### EXERCISE INSTRUCTIONS:
Begin at the line with "You are a GUI" and set down each line exactly until the listing ends. Images stay out.

### DATA FOR PROCESSING:
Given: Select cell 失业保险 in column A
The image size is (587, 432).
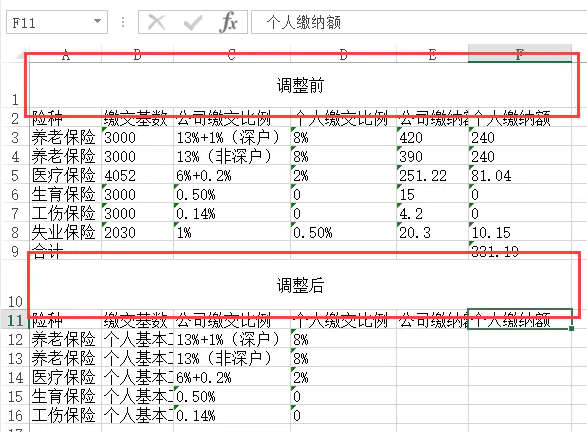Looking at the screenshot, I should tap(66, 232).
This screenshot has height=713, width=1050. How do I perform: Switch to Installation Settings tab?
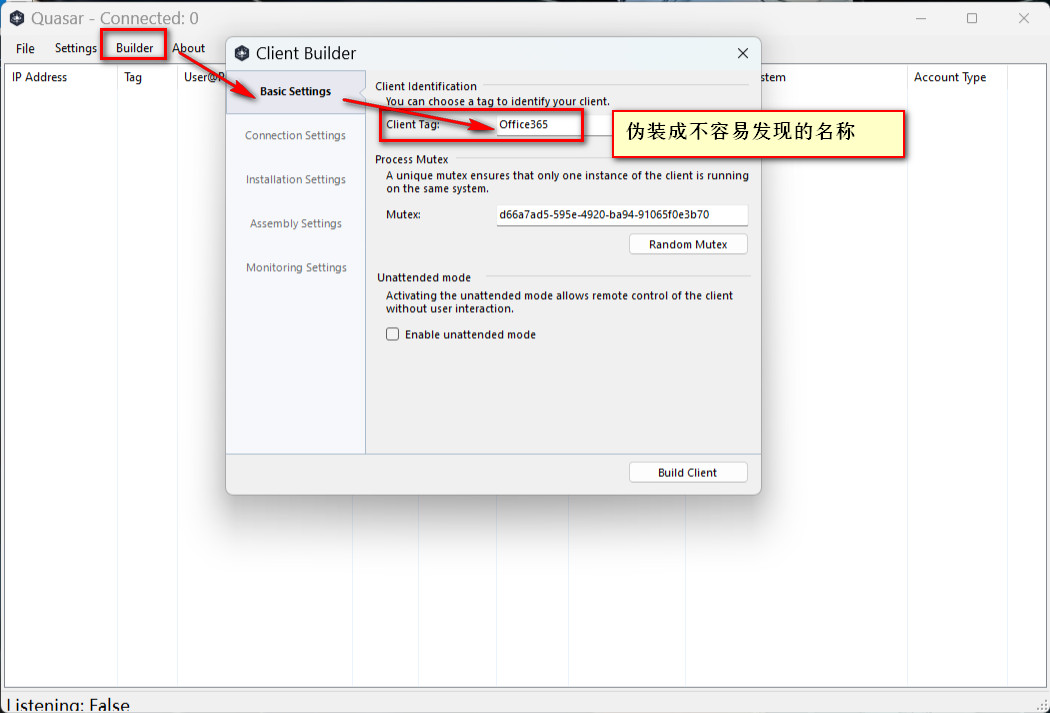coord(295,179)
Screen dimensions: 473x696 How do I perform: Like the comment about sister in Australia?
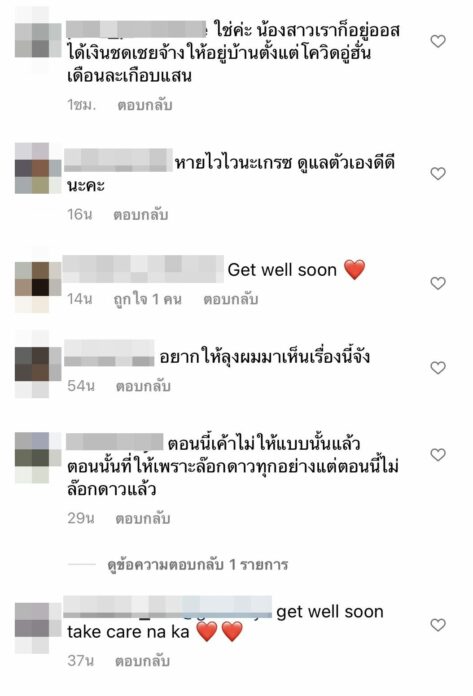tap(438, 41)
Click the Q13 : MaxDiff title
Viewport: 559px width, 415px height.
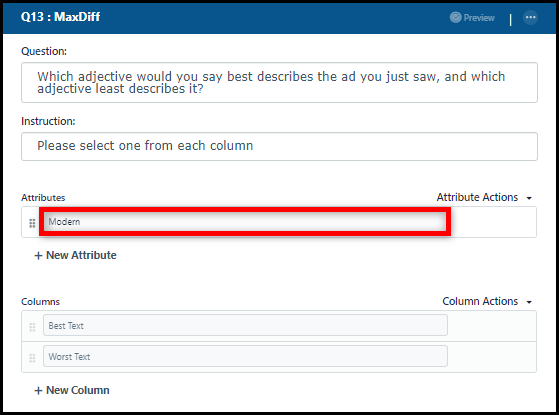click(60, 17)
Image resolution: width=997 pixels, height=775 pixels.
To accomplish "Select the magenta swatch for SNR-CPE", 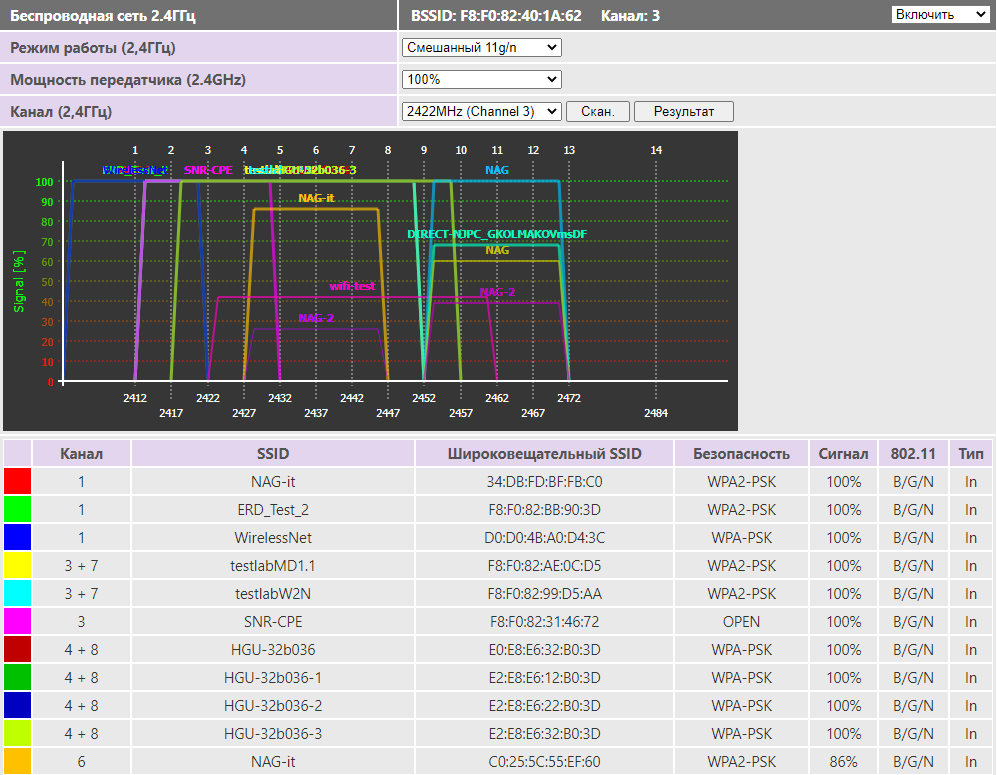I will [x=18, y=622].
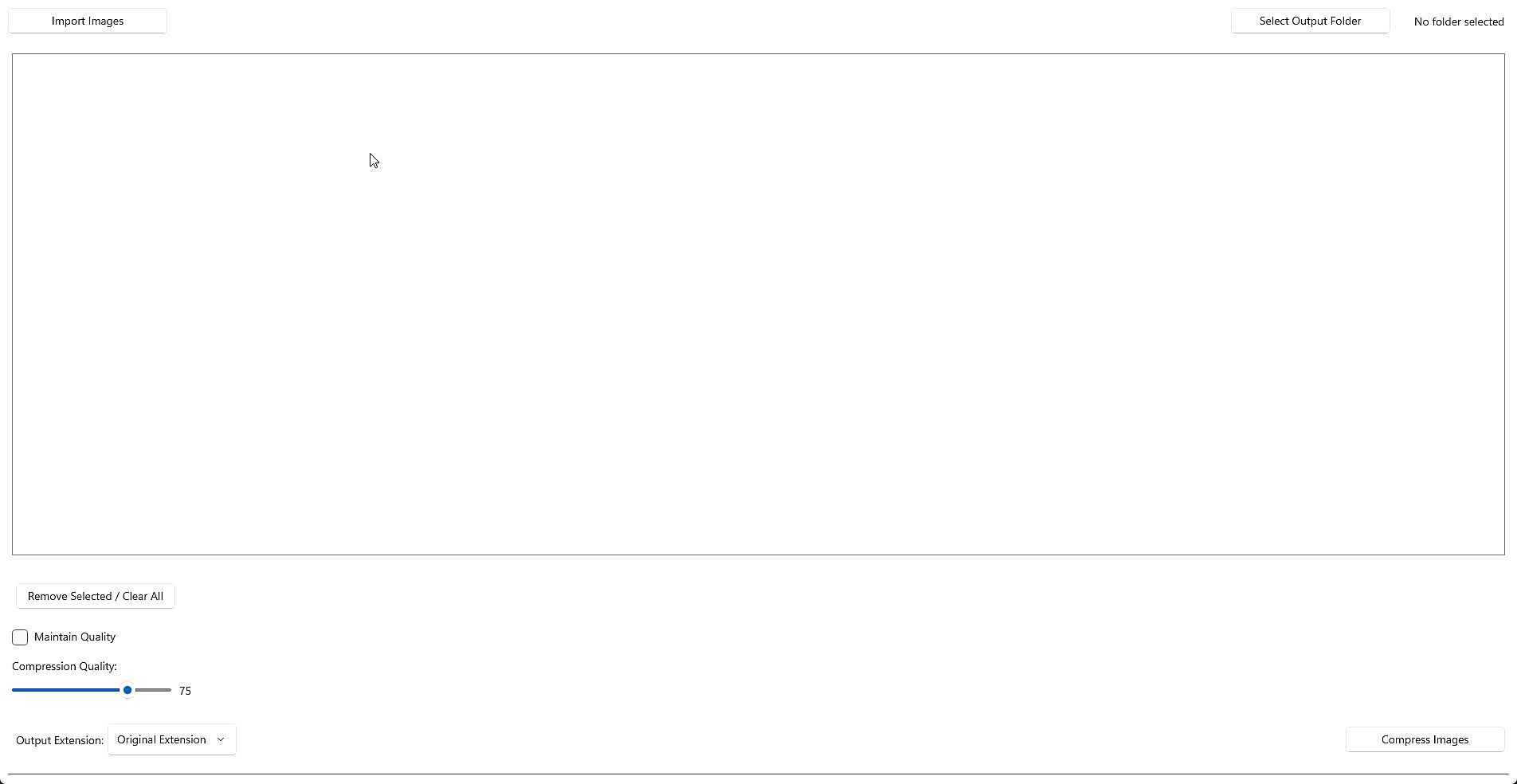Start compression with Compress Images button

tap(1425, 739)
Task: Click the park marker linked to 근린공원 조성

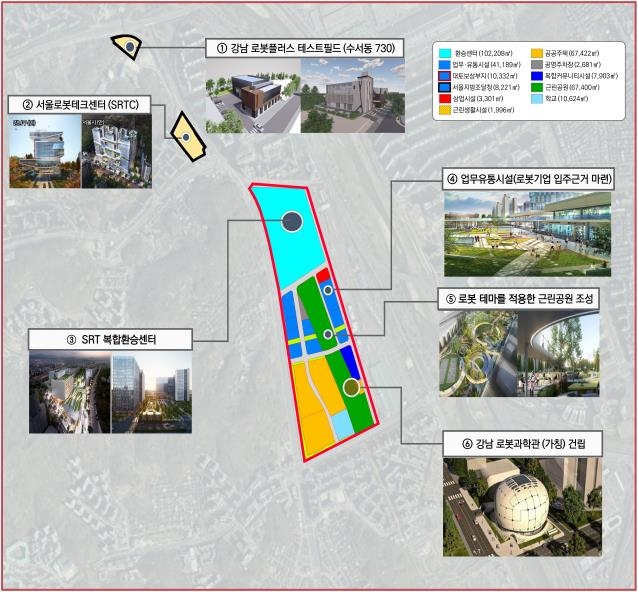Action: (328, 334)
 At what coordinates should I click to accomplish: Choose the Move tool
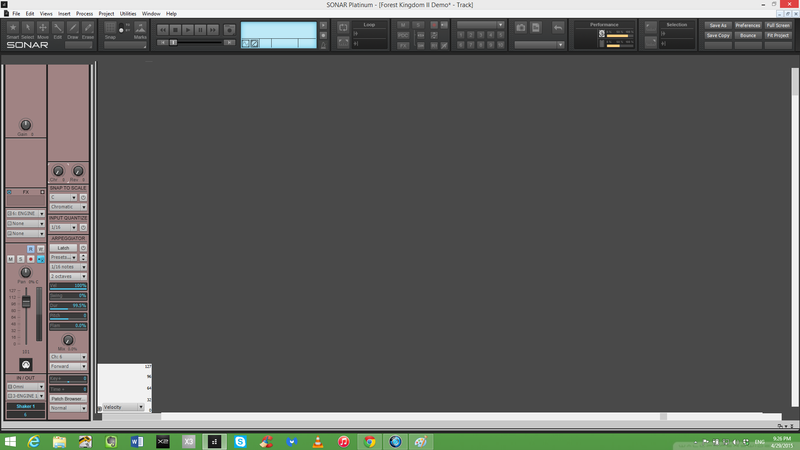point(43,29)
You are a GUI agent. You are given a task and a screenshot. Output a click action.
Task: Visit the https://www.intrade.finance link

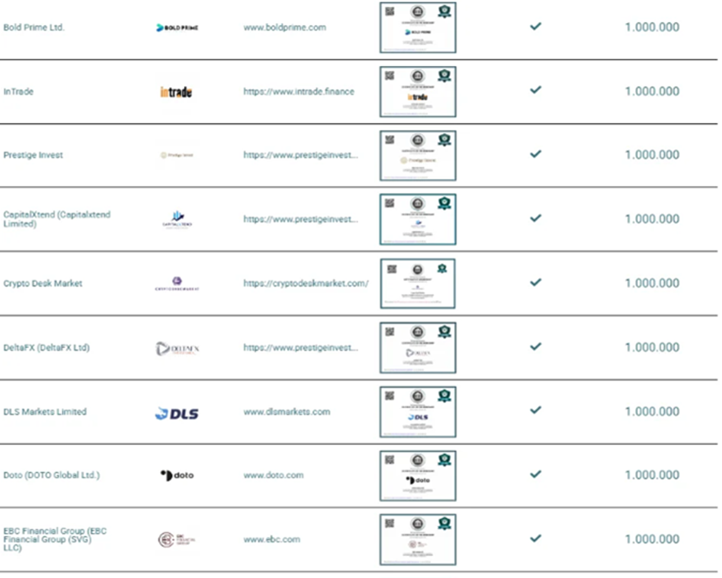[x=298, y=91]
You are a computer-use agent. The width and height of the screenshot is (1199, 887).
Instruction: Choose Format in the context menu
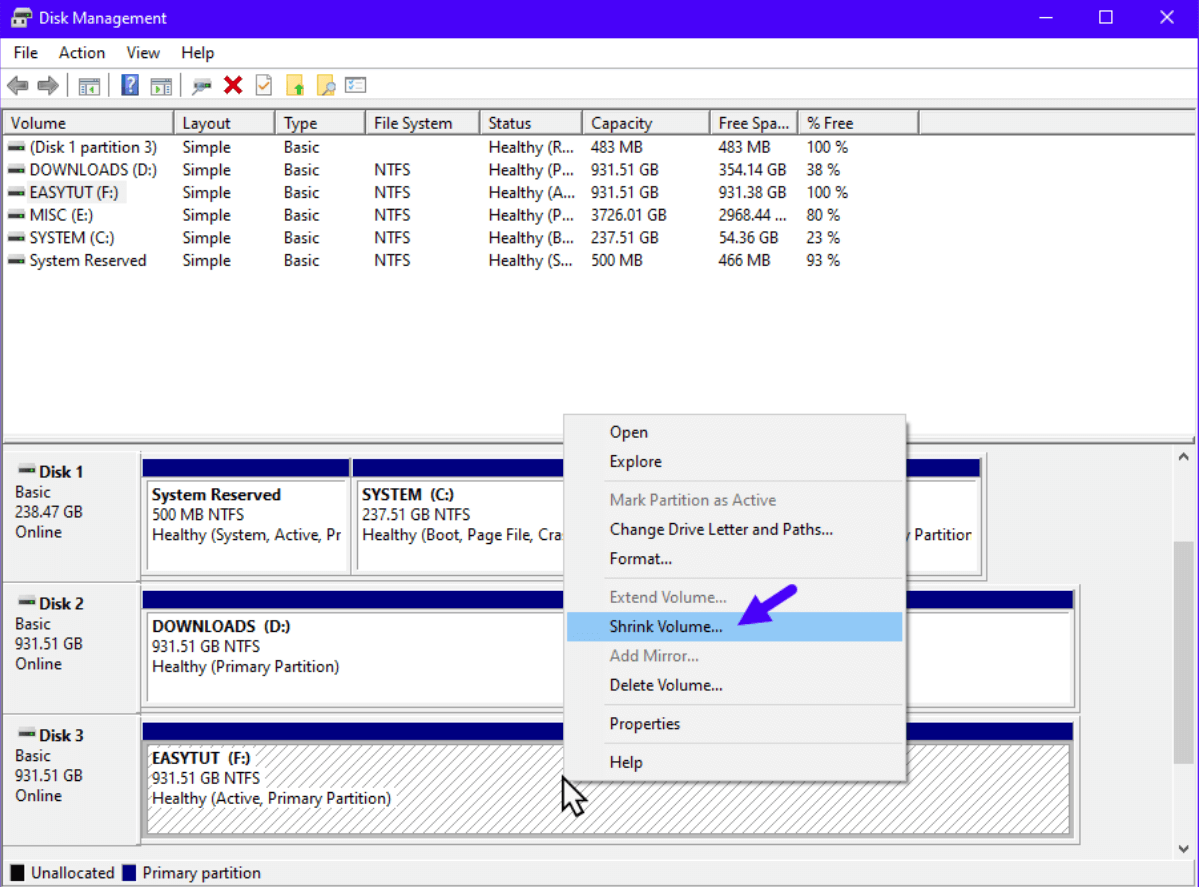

### RESPONSE FOR THIS EXERCISE:
You are a GUI agent. You are given a task and a screenshot. Output a click action.
Task: Visit the https://www.intrade.finance link

[x=298, y=91]
You are a computer-use agent. The width and height of the screenshot is (1199, 887).
Instruction: Choose Format in the context menu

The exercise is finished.